A recent study is the latest to suggest that the impacts of climate change extend beyond extreme weather events and natural disasters by worsening hundreds of infectious diseases. The researchers identified over 1,000 unique ways that climate hazards caused by greenhouse gas emissions influence almost 300 diseases—representing nearly 60 percent of all infectious diseases.
Hundreds of diseases are impacted by climate change
Greenhouse gas emissions have already impacted every organism on earth. Like humans, any organisms that carry disease, also known as disease vectors, are vulnerable to the effects of climate change, albeit in different ways. For example, warming water, changes in precipitation, and flooding disrupt aquatic ecosystems and affect the behavior of microbes that cause waterborne diseases. Meanwhile, higher air temperatures are increasing the size and range of disease-carrying insect populations.
The study, published this summer, found that rising air and water temperatures; precipitation changes that produce flooding and drought; storms; and loss of natural areas have the most influence on infectious disease. Climate change has the most impact on diseases that spread through water and food (like cholera and E. coli), air (like COVID-19), and direct contact (like polio and monkeypox).
Climate change forces us into closer proximity to disease vectors
Perhaps the most damaging aspect of extreme climate events is that they force humans into unprecedentedly close contact with disease vectors—and vice versa. “Habitat disruptions caused by warming, drought, heat waves, wildfires, storms, floods and land cover change were … associated with bringing pathogens closer to people,” the researchers write. A study published earlier this year found that climate change increases the risk of “spillover,” the transmission of diseases between organisms of different species. Natural disasters that displace humans also disrupt the habitats of other disease-carrying and disease-causing organisms, forcing these organisms to expand their habitats to survive. When these expansions overlap with human communities, diseases are bound to spill over.
In a 2013 fact sheet, the U.S. Agency for International Development noted that “nearly 75 percent of all new, emerging, or re-emerging diseases affecting humans at the beginning of the 21st century are zoonotic (i.e. originated in animals).” The list includes HIV, a virus that originated in nonhuman primates as SIV before mutating into a strain that only affects humans; H1N1, or swine flu; and SARS and MERS, the coronaviruses that caused two major outbreaks prior to 2019. In the near decade since the fact sheet was published, the world has seen dozens of zoonotic disease outbreaks, most recently the COVID-19 pandemic and monkeypox outbreaks outside of countries where the virus typically circulates.
Extreme climate boosts pathogens—while harming humans
One of the study’s most troubling findings is that climate change tends to strengthen the pathogens that cause human diseases. Of the 286 pathogens analyzed, only around 3 percent were weakened by climate change. All others either were solely exacerbated by climate change or were exacerbated by some climate hazards but weakened by others. As it boosts disease vectors, climate change impairs humans’ ability to combat the diseases they spread. Displacement, damage to infrastructure, and increased exposure to the diseases caused and worsened by climate hazards put humans at a disadvantage.

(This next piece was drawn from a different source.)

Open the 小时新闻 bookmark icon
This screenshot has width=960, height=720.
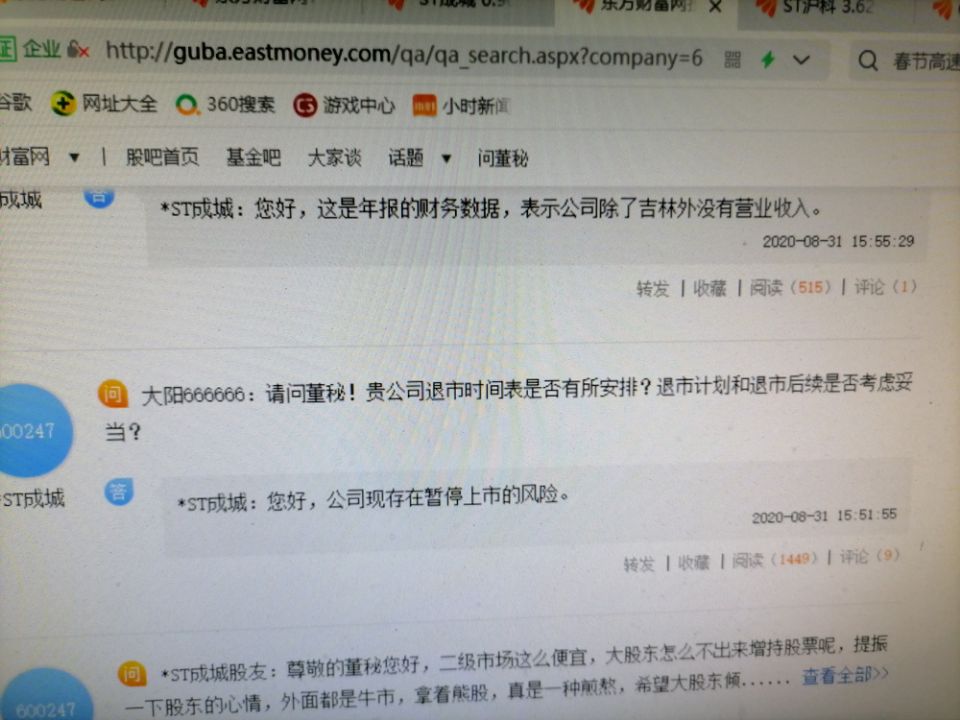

It’s not too late to fight climate change’s effects on disease
Although we’re already experiencing climate change’s impact on disease, there are actions that can help mitigate the effects. The researchers say that the scale of climate change’s disruption underscores “the urgent need for aggressive actions to mitigate [greenhouse gas] emissions.” But reducing emissions will not be enough to slow or reverse our changing climate’s aggravation of infectious disease. Governments will need to invest in disease surveillance and improved infrastructure to reduce disease spread, in conservation and development of natural resources, and in improved monitoring of drinking and wastewater and air quality to protect against the new disease landscapes created by climate change.